Obbligo di dimora per Ottavio Ucci, Pellegrino Faugno ed Umberto Ianniello

Benevento.  

Uno - Pallegrino Faugno, 43 anni, di Paduli – si è avvalso della facoltà di non rispondere al gip Loredana Camerlengo, gli altri due no. Lo hanno fatto per rivendicare l'uso personale della droga, Ottavio Ucci, 33 anni, ed Umberto Ianniello, 32 anni, di Benevento, le tre persone, tutte note alle forze dell'ordine, arrestate dalla Squadra mobile nella tarda serata di sabato per un'ipotesi di detenzione ai fini di spaccio di stupefacenti.
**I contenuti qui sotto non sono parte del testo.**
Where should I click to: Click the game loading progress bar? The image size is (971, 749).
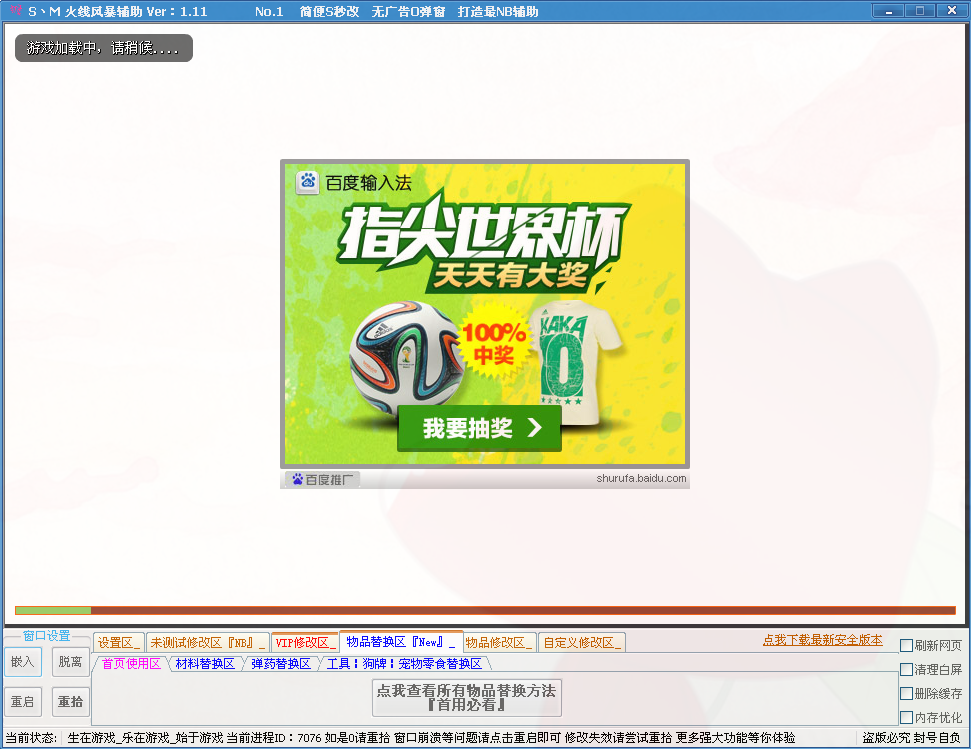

Faugno e Ianniello, finiti in carcere, erano stati bloccati mentre, a bordo di una Renault Espace presa a noleggio, si accingevano a lasciare la villa di Ucci, poi sottoposto ai domiciliari, nelle campagne di San Giorgio del Sannio. A Ianniello erano stati sequestrati 100 grammi di cocaina che custodiva addosso, mentre circa 3 grammi della stessa 'roba', alcuni lembi di cellophane tagliati, un bilancino di precisione, una macchina per il sottovuoto con sacchetti per il confezionamento delle sostanze e la somma di oltre 4.500 euro erano stati rinvenuti nell'abitazione di Ucci. Che, come detto, ha sostenuto di essere un consumatore, affermando che i soldi provenivano dall'attività commerciale della moglie. Identica la linea difensiva di Ianniello, che ha sostenuto di aver acquistato la cocaina fuori zona.

Al termine, il giudice ha disposto per i tre indagati l'obbligo di dimora. Ucci e Faugno sono assistiti dall'avvocato Vincenzo Sguera, Ianniello dall'avvocato Gerardo Giorgione.